The next we know, it's a year later and the Amazons have conquered the British Isles and are threatening the rest of Europe. Diana is being called "Wonder Woman" for some reason, and because all women are man-haters and stick together no matter what, the female capes of the world (except those who are under the controlling thumbs of strong men) have allied themselves with her and her bloody Fascist forces.

The Amazons and Atlantis are at war. Arthur still spouts words of peace, though he's okayed using King Brion (Geoforce) as a living weapon. Apparently the two sides, so keen on straightening out the too-volatile world from itself, are plotting to blow up everyone instead.

At the end of issue #2 Queen Mera of Atlantis attacks Diana, but literally loses her head to her. Diana then puts on Mera's still-bloody helmet. "I take it not as a spoil of war... but as a REMINDER of what this war has cost all of us."

Sure, sure. Who writes this mindless, violent dreck? I've had enough. Go to Wiki if you want to see how it ended. Bleah.

a contrasting of the two very different art styles between issues

As for Flashpoint, Steve Trevor and Lois Lane figure into this thread of the story. The Amazons are portrayed as castrators and such among the Brits; women are such men-haters. It's the hormones, you know. Oh, those hormones! That's why Hippy's sister and Arthur's brother—two people in luv—are the real villains behind everything. If wimmen are involved, it's got to be a plot about luv. That's the only frame that some writers (and editors) can imagine women characters being involved in.

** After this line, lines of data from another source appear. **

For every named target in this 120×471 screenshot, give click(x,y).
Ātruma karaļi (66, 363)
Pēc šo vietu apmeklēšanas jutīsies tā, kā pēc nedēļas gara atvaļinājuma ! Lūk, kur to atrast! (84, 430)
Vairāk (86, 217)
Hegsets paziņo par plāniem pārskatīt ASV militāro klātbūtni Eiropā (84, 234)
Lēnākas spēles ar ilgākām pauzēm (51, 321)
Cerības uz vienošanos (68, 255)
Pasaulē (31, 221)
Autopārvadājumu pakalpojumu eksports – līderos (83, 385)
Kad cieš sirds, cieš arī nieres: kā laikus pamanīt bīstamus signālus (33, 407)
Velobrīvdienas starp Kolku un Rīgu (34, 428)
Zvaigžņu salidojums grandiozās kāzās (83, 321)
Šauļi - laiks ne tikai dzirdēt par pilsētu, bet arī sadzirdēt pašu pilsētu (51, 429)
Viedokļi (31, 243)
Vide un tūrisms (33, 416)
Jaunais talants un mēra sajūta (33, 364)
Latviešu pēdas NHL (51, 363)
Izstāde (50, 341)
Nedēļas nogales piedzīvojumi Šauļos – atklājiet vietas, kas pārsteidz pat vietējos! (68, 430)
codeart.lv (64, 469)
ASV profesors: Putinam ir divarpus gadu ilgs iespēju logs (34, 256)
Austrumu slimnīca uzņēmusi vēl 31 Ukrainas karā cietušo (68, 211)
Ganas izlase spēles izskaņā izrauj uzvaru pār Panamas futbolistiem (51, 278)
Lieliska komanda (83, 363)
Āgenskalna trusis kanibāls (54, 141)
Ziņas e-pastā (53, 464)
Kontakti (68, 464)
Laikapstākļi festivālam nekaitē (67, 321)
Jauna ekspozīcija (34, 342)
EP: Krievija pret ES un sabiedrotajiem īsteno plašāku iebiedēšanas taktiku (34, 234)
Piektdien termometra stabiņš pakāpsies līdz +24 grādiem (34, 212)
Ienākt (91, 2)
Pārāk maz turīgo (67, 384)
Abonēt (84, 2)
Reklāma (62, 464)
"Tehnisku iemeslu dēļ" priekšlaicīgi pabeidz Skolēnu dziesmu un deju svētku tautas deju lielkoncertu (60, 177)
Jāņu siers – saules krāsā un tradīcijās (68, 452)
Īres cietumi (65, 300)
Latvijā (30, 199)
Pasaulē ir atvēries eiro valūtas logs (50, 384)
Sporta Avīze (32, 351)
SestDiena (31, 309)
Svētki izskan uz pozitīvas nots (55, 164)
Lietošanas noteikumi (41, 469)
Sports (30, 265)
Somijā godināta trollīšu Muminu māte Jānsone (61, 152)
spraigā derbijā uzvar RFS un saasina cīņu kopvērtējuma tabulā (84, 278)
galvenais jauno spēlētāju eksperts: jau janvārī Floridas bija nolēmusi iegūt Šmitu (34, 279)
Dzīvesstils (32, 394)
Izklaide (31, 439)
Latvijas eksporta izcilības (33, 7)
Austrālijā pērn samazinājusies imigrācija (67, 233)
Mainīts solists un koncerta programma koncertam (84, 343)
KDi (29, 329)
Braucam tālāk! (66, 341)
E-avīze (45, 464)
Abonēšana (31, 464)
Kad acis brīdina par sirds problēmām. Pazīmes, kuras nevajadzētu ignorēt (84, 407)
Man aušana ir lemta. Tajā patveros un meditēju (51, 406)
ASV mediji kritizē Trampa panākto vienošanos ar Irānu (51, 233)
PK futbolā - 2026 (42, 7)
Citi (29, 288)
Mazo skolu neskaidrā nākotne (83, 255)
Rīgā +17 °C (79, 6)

And it's all such an easy way to destroy seventy years of comic book legacy.

It is also very much a symptom of the Wonder Litmus Test (which I don't have an index button for, but will at some point), in which an upper-level male character's machismo factor is, ah, inflated just because they're hanging out romantically with the number-one woman around, Wondie. (Donna Troy has a version of this that applies to secondary-level male characters.) If the guy ever gets to bed with her, he is certified the All-Supreme DC Badass of the Universe and All Time. DC honcho Dan Didio is an Aquaman fan (and anti-fan of WW), and plans were afoot to increase Arthur's standing in the nuDC without him being involved with her in her own upcoming book. Thus, he had to bag WW in this, or come darned close to it. He had to be recognized by her to be her choice among all men.

Flashpoint was the alternate-universe maxi-series that led into the all-violent nu-DCU reboot of Sept. 2011.